== PROVIDED DATA ==

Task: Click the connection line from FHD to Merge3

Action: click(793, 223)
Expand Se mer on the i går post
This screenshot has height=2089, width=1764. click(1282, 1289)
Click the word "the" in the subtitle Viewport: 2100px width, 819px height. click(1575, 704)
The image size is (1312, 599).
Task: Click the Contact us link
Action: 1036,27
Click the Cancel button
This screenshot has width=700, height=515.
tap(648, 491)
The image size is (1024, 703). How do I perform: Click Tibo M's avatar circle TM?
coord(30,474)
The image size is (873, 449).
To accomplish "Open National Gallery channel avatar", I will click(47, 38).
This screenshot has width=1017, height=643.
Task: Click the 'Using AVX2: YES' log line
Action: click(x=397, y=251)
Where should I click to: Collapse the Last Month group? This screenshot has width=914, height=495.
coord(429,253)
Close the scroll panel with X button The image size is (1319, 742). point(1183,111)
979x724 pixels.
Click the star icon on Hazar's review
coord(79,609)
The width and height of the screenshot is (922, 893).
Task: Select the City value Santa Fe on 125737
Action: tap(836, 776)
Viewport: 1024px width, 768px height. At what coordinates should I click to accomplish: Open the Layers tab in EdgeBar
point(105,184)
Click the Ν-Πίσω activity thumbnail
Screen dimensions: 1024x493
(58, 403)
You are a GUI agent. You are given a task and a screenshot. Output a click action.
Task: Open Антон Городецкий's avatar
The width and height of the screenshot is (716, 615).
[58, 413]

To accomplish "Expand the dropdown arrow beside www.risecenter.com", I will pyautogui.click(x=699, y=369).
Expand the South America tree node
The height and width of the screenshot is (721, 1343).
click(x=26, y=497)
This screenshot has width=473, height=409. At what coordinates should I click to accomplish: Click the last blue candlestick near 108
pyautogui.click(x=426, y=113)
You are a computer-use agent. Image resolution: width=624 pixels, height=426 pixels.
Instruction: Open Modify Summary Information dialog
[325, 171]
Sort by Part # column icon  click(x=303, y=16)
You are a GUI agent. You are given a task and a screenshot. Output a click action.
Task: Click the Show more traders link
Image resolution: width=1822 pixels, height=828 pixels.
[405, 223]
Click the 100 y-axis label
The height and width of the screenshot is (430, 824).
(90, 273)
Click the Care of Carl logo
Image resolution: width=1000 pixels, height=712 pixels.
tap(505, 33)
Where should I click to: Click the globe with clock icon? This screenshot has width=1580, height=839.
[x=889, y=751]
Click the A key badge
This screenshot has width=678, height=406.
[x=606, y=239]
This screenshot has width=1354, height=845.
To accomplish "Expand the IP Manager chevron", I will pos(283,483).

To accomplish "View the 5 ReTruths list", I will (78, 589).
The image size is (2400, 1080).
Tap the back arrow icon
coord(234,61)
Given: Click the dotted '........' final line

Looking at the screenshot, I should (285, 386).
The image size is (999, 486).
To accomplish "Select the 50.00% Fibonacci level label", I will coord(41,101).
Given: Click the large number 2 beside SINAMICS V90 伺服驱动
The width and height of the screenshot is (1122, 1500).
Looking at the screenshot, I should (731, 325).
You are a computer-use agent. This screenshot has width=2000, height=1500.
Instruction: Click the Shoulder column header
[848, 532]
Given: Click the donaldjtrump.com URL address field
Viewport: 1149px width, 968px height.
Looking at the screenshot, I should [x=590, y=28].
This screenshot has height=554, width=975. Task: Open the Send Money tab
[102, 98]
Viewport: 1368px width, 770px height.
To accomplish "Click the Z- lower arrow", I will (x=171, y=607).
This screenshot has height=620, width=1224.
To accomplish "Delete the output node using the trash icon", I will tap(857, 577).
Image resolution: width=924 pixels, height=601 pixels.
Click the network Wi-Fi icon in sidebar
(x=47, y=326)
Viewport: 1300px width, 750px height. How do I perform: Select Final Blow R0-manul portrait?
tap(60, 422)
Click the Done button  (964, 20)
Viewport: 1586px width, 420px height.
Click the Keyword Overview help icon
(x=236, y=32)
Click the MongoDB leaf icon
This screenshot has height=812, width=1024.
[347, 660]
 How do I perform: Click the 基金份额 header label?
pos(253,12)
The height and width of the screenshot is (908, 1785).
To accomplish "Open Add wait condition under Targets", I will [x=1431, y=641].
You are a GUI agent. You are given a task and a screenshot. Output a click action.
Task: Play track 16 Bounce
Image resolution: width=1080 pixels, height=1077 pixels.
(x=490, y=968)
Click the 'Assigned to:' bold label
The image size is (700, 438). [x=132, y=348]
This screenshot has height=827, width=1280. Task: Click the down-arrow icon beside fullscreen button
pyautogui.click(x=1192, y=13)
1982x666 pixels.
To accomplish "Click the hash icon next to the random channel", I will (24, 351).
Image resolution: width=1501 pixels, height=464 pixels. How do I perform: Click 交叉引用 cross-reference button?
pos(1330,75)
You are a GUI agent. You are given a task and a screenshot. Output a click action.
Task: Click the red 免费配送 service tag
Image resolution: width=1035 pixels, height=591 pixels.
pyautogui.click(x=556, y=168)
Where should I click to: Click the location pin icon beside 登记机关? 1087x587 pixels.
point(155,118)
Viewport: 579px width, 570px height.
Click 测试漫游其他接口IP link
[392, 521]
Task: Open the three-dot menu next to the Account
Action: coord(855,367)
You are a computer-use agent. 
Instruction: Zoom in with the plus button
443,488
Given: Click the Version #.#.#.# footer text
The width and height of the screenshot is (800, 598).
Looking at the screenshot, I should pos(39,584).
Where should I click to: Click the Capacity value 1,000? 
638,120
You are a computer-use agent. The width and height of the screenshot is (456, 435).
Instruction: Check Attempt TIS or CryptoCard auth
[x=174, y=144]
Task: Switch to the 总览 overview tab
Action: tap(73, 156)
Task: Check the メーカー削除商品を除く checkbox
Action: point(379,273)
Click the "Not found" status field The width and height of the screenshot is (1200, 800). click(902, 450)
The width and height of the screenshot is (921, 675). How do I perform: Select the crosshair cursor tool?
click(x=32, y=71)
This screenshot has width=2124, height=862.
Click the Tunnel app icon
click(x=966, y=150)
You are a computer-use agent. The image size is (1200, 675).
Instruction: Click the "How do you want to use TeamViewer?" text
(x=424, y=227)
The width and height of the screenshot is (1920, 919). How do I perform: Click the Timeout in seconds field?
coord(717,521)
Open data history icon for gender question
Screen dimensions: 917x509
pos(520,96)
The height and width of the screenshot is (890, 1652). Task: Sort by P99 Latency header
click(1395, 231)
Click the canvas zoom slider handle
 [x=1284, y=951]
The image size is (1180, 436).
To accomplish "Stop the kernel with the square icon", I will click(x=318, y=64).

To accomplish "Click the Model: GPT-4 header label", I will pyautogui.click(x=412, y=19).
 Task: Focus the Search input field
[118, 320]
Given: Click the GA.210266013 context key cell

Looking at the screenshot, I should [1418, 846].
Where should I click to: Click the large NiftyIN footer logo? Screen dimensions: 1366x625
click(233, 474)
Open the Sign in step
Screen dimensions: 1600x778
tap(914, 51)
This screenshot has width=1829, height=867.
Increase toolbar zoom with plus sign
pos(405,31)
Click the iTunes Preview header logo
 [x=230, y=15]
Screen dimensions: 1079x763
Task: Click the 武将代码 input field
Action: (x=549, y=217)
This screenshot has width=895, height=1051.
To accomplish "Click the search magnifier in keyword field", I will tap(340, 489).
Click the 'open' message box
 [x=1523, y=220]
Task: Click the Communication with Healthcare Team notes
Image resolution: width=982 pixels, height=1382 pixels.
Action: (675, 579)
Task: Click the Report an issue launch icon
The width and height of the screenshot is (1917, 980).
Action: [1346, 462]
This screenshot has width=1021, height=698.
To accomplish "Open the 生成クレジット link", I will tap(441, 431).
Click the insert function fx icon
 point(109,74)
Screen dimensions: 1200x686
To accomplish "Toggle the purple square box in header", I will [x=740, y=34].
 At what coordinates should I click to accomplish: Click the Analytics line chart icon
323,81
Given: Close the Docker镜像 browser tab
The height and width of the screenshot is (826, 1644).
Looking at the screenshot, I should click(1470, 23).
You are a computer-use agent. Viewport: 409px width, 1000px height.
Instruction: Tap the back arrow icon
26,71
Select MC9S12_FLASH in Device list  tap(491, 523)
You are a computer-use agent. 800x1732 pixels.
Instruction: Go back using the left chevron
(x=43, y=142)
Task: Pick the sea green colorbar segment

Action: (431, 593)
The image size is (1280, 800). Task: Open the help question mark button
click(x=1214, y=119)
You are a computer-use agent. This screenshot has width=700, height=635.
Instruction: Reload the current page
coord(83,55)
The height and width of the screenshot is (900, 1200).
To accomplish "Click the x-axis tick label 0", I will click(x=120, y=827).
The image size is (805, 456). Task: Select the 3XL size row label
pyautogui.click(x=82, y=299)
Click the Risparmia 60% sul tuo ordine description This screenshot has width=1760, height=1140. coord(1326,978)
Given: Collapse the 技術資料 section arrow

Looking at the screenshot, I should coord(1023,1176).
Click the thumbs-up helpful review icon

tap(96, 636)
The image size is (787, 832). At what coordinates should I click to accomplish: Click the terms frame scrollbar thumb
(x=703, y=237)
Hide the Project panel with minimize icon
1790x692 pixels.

===

*WHAT YOU SHOULD DO*
Keeping every character as it is, restate the lines above that run from the line with "Viewport: 1024px width, 768px" through the line with "Sort by Part", both included, and nothing else.

*ANSWER SPACE*
Viewport: 1024px width, 768px height. At what coordinates should I click to accomplish: Open the Layers tab in EdgeBar
point(105,184)
Click the Ν-Πίσω activity thumbnail
Screen dimensions: 1024x493
(58, 403)
You are a GUI agent. You are given a task and a screenshot. Output a click action.
Task: Open Антон Городецкий's avatar
The width and height of the screenshot is (716, 615).
[58, 413]

To accomplish "Expand the dropdown arrow beside www.risecenter.com", I will pyautogui.click(x=699, y=369).
Expand the South America tree node
The height and width of the screenshot is (721, 1343).
click(x=26, y=497)
This screenshot has width=473, height=409. At what coordinates should I click to accomplish: Click the last blue candlestick near 108
pyautogui.click(x=426, y=113)
You are a computer-use agent. Image resolution: width=624 pixels, height=426 pixels.
Instruction: Open Modify Summary Information dialog
[325, 171]
Sort by Part # column icon  click(x=303, y=16)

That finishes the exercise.